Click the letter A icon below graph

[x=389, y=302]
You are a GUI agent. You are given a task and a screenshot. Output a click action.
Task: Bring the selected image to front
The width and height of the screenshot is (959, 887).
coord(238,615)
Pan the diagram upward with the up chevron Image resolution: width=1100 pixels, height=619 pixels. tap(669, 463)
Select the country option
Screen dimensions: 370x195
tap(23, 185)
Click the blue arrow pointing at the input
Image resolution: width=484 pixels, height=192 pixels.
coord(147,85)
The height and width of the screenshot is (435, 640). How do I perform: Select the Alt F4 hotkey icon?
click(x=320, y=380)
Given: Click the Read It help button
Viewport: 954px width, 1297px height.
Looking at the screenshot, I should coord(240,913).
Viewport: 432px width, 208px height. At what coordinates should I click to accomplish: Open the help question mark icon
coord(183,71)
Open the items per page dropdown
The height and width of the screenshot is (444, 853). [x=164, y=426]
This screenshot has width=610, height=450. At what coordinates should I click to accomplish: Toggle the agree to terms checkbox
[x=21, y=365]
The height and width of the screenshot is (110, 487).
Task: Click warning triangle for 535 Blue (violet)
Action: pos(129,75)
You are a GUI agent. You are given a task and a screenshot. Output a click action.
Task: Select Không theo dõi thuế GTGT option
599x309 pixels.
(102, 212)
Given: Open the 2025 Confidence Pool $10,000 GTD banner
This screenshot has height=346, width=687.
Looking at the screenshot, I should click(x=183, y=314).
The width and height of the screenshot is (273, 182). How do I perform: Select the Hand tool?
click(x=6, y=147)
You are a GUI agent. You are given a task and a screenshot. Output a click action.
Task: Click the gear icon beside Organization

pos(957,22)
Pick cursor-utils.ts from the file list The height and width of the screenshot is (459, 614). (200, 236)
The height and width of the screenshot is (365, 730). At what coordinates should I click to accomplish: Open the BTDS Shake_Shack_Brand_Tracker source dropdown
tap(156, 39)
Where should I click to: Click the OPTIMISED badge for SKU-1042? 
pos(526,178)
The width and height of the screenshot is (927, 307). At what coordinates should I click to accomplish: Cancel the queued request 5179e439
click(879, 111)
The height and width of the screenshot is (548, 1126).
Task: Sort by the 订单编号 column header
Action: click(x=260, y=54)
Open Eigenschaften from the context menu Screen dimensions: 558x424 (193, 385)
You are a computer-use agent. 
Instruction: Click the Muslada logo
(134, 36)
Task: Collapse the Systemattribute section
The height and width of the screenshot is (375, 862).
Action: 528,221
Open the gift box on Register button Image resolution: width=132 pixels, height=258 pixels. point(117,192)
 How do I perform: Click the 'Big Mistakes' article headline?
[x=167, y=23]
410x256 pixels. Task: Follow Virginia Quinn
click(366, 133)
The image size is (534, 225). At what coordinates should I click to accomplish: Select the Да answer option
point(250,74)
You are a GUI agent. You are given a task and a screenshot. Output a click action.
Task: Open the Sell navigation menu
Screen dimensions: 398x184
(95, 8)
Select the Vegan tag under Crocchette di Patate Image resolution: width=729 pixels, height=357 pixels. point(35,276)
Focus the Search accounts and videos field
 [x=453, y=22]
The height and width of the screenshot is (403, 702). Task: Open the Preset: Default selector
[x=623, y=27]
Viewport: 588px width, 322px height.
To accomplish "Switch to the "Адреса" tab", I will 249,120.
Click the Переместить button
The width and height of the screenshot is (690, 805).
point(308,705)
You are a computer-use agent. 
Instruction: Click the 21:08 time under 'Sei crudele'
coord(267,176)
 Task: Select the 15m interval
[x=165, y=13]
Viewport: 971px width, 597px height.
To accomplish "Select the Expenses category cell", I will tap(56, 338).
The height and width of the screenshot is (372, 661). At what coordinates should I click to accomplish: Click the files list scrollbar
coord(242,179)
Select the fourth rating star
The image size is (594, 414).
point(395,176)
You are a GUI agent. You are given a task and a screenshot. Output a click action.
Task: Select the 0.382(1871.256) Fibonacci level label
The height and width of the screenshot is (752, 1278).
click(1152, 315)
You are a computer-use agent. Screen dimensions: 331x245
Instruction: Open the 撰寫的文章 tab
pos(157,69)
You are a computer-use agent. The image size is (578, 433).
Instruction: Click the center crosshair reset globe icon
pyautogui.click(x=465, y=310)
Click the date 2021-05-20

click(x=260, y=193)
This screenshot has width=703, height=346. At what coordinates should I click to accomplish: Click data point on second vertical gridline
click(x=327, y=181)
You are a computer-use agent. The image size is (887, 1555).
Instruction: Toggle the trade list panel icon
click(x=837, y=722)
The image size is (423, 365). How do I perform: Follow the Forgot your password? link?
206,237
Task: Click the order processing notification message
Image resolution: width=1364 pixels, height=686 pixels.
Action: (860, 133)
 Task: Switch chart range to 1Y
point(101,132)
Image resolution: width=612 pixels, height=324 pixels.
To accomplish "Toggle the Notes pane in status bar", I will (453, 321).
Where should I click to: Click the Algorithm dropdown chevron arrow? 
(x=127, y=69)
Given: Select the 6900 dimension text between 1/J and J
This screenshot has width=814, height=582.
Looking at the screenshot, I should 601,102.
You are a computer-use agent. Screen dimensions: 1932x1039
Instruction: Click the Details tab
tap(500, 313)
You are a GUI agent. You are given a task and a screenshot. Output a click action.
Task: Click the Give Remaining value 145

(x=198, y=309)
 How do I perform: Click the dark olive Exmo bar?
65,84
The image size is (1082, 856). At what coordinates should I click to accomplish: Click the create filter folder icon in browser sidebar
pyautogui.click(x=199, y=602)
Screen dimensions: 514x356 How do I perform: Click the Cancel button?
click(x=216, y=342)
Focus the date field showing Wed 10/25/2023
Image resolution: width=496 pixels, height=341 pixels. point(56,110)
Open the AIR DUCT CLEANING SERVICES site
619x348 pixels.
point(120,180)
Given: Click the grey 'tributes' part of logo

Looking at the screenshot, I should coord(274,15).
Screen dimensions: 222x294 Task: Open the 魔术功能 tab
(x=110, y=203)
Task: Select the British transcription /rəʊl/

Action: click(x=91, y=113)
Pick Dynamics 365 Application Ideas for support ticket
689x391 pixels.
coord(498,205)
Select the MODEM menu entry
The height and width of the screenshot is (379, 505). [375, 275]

*****

Only the lines from the one containing "Open the AIR DUCT CLEANING SERVICES site" through the end of the records above belong in the answer, each exactly as written.

_Response to this exercise_
Open the AIR DUCT CLEANING SERVICES site
619x348 pixels.
point(120,180)
Given: Click the grey 'tributes' part of logo

Looking at the screenshot, I should coord(274,15).
Screen dimensions: 222x294 Task: Open the 魔术功能 tab
(x=110, y=203)
Task: Select the British transcription /rəʊl/

Action: click(x=91, y=113)
Pick Dynamics 365 Application Ideas for support ticket
689x391 pixels.
coord(498,205)
Select the MODEM menu entry
The height and width of the screenshot is (379, 505). [375, 275]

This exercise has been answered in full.